EV’s will provide enormous advantages in energy savings and reduced emissions in population centers where they will yield huge health benefits. If charged from energy generated at a combined cycle plant at a minimum, the energy savings would be approximately 18%. 0.54 (54%) delivered utility energy efficiency x 0.75 (75%) EV efficency = 40% net efficiency versus a 22% efficiency of an internal combustion engine plus EV’s have much lower emissions of NOX and other chemicals if powered from Combined Cycle plants. It is also far easier to put pollution controls on a few power plants as opposed to 10 million vehicles.
NY State squandering resources on heat pumps that will provide nowhere near that level of environmental improvement is an impediment to vehicle adoption. That math also does not work if the energy has to come from 33% efficient peaker plants that the state is being forced to keep open because the ideologues have the belief that intermittent sources of generation are going to be able to support the system, thus precluding the ability to build energy centers that will actually work.
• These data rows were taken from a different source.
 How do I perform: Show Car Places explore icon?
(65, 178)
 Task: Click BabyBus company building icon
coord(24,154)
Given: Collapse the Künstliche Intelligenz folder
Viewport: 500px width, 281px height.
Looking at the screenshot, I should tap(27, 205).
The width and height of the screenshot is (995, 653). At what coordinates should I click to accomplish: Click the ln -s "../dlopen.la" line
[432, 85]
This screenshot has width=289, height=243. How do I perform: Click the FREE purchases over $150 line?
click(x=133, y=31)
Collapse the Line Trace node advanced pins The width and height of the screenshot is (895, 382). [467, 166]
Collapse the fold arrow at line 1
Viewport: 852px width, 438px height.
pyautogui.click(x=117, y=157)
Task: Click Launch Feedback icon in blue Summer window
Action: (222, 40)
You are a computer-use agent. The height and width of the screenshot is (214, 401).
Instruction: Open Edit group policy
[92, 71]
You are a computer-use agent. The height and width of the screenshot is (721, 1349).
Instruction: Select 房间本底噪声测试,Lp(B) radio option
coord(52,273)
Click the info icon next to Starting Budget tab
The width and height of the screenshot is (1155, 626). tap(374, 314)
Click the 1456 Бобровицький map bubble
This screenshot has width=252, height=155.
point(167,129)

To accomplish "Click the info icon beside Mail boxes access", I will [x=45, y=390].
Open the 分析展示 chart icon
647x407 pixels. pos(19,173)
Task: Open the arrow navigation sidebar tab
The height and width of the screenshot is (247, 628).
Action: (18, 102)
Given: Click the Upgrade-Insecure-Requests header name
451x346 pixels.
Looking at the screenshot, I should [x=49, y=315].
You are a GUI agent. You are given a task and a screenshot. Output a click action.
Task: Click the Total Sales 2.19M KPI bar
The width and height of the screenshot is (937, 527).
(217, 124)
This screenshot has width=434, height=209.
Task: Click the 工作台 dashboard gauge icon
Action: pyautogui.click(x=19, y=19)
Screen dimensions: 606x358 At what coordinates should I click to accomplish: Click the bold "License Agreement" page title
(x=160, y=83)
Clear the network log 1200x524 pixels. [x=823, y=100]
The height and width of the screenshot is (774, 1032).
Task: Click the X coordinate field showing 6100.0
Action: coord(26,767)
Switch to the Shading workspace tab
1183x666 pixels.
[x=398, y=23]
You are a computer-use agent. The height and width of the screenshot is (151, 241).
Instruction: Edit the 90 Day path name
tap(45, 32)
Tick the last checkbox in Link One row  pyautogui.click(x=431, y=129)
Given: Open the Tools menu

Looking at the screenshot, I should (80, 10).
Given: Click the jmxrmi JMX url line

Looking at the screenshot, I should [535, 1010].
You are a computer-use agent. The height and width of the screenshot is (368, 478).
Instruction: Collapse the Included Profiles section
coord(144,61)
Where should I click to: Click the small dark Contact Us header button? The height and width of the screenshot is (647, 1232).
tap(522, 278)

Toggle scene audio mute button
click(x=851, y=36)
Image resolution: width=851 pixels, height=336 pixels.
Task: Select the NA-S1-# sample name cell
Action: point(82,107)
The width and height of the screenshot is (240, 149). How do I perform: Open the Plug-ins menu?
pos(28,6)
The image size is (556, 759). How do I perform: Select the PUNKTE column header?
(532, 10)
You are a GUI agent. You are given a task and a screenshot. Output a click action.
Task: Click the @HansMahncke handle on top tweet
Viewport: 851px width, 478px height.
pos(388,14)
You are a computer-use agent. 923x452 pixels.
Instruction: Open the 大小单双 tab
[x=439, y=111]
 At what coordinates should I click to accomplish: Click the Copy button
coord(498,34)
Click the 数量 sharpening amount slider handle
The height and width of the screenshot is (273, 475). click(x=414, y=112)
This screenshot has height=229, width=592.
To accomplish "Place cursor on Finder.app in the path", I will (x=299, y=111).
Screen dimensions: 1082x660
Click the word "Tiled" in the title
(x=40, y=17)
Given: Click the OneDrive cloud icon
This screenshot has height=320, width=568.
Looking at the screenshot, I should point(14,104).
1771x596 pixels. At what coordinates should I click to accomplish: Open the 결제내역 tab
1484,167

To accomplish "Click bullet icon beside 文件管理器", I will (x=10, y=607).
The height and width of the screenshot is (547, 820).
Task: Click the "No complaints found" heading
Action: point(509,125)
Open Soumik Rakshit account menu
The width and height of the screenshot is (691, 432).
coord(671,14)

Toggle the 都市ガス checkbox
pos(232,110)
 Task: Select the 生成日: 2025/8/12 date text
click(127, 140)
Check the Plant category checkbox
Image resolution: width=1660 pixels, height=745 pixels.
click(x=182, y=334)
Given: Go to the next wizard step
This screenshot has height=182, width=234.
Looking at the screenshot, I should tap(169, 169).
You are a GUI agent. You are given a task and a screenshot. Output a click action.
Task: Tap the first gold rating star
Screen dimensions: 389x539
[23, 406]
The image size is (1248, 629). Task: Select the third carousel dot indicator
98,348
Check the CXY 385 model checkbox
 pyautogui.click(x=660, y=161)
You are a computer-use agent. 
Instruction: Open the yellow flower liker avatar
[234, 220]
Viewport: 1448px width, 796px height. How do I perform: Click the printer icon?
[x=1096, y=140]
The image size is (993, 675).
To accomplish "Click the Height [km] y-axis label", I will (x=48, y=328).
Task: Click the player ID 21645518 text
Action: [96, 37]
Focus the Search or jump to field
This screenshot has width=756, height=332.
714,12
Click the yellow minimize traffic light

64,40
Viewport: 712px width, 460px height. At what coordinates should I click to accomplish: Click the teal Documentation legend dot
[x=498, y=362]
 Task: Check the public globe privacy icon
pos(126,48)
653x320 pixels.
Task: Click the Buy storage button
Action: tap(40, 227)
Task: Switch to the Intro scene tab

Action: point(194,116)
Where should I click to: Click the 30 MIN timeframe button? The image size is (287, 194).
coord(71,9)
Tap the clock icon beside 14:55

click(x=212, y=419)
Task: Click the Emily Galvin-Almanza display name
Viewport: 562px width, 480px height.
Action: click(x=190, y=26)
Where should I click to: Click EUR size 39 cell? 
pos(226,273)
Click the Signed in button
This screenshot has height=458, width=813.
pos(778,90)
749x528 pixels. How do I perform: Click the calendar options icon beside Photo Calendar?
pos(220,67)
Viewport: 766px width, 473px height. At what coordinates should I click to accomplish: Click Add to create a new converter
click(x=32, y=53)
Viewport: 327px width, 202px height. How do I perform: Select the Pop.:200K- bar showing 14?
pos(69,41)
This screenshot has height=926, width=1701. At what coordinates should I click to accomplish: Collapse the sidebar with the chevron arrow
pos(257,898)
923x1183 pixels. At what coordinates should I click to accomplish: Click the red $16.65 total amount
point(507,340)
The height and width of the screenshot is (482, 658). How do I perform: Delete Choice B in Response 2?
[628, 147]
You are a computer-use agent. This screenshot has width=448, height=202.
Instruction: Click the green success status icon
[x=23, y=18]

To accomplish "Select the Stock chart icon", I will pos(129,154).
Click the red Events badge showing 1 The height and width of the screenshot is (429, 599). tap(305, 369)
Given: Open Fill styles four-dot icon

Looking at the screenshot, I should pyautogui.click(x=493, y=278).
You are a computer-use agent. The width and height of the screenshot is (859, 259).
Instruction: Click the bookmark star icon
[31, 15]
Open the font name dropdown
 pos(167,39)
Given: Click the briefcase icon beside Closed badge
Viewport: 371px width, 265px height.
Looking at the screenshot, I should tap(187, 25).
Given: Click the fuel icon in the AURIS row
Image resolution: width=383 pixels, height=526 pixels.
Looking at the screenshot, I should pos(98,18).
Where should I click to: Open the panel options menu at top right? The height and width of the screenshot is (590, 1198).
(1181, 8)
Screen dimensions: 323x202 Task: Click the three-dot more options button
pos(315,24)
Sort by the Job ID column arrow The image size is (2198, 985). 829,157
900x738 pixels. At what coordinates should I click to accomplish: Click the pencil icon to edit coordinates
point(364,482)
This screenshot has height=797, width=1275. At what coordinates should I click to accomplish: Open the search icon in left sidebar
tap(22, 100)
In areas like the Northeastern states with shorter driving distances and dense population centers, EV’s could go a long way to solving the energy problems. In more rural areas where the driving distances are longer, such as in upstate NY or the Southwest US, Plug in Hybrids with a range of 125 miles on electric power and a gas engine for longer trips would eliminate range anxiety. Smaller 125 mile batteries would reduce vehicle cost and cover 99% of vehicle trips. The batteries woud also eliminate energy lost through braking on those cars, as well as reduce particulate issues from wearing brake pads.
None of this will occur if the State doesn’t make a major effort to add the transmission and charging stations, along with sufficient 60% efficient generation. The added load from EV’s will be nearly the equivalent of the existing fossil fuel generation. NY State isn’t going to meet either its 2030 or 2040 renewable goals or even come close to them even without adding vehicle load, despite the overly optimistic assessments of the promoters of the policy. The 2040 20 Gigawatts of dispatchable carbon free generation has been referred to as “Unicorn Generation” by knowledgable engineers. As such, you are far more likely to see it on an episode of “My Little Pony” than at any time on the NY State utility system.
The state has to drop the charade of the CLCPA if any realistic carbon reduction plans are going to work.